At the 2025 IEEE International Electron Devices Meeting, Imec presented the first thermal system-technology co-optimization (STCO) study of 3D HBM-on-GPU (high-bandwidth memory on graphical processing unit). By combining technology and system-level mitigation strategies the study shows peak GPU temperatures could be reduced from 140.7°C to 70.8°C under realistic Artificial Intelligence training workloads, a result the researchers say is on par with current 2.5D integration options. The paper highlights the value of cross-layer optimization (i.e., co-optimizing the knobs at all the different abstraction layers) together with broad technological expertise, a combination the organisation describes as unique to Imec.
Integrating high-bandwidth memory stacks directly on top of graphical processing units is posed as an attractive architecture for next-generation compute systems targeting data-intensive Artificial Intelligence workloads. The 3D HBM-on-GPU approach promises a large increase in compute density, with four GPUs per package, as well as improvements in memory per GPU and GPU-memory bandwidth compared to current 2.5D integration approaches where HBM stacks are placed around one or two GPUs on a silicon interposer. The study frames these gains as significant for scaling performance and density in future accelerator designs.
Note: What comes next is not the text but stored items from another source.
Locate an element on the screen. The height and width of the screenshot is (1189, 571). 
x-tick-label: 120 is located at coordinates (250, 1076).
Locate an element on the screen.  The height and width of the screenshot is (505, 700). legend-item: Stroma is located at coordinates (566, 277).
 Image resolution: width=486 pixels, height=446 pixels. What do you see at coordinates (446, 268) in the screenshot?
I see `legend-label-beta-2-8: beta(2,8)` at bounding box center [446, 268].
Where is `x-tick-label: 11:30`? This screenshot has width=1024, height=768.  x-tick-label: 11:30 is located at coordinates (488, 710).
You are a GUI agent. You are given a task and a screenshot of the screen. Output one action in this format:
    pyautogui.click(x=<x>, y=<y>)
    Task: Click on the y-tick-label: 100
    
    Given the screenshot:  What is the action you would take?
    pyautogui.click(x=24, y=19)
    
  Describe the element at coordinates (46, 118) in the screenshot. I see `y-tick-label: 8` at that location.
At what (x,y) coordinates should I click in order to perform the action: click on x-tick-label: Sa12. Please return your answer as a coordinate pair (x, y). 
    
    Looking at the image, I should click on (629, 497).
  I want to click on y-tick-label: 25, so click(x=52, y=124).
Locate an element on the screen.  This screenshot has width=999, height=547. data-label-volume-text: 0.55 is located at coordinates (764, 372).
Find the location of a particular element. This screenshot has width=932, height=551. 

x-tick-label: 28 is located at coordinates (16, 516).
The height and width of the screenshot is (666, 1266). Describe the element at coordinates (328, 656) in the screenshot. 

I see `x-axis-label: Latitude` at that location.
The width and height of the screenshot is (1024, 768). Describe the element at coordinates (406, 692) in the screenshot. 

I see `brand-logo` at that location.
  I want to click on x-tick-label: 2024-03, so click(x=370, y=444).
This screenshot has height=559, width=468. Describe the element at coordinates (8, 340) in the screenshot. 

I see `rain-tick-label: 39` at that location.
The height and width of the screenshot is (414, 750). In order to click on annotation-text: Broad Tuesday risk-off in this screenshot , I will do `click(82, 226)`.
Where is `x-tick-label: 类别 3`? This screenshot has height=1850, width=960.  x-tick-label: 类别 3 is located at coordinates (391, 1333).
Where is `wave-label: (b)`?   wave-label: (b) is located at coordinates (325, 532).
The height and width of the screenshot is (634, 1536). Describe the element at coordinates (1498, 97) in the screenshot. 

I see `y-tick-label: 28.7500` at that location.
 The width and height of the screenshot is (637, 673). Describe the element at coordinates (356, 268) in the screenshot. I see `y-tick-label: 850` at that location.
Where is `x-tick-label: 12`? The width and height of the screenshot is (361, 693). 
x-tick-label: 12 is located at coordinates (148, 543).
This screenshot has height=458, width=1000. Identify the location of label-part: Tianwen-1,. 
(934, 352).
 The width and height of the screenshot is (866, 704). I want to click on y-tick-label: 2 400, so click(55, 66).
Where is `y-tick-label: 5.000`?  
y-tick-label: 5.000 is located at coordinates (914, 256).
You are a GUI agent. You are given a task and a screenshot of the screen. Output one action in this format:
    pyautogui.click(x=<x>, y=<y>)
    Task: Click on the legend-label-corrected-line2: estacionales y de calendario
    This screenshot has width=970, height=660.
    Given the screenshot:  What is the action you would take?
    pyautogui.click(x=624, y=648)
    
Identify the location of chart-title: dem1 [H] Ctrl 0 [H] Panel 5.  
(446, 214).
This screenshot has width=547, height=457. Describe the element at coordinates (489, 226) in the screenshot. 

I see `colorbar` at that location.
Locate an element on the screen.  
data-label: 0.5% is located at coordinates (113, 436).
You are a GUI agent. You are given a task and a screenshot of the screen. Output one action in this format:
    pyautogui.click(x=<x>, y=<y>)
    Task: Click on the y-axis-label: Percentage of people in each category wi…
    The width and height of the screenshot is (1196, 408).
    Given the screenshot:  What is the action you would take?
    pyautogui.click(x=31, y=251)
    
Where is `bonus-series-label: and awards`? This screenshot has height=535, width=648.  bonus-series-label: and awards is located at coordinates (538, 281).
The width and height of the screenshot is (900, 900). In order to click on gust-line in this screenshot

At the same time, the report emphasises the thermal challenges introduced by aggressive 3D integration. Higher local power density and increased vertical thermal resistance make the stacked approach prone to thermal issues, which the STCO methodology seeks to address by combining system-level mitigations with technology choices. The documented temperature reduction from 140.7°C to 70.8°C under realistic training workloads serves as a concrete demonstration that coordinated, cross-layer interventions can bring 3D HBM-on-GPU thermal behaviour in line with established 2.5D solutions.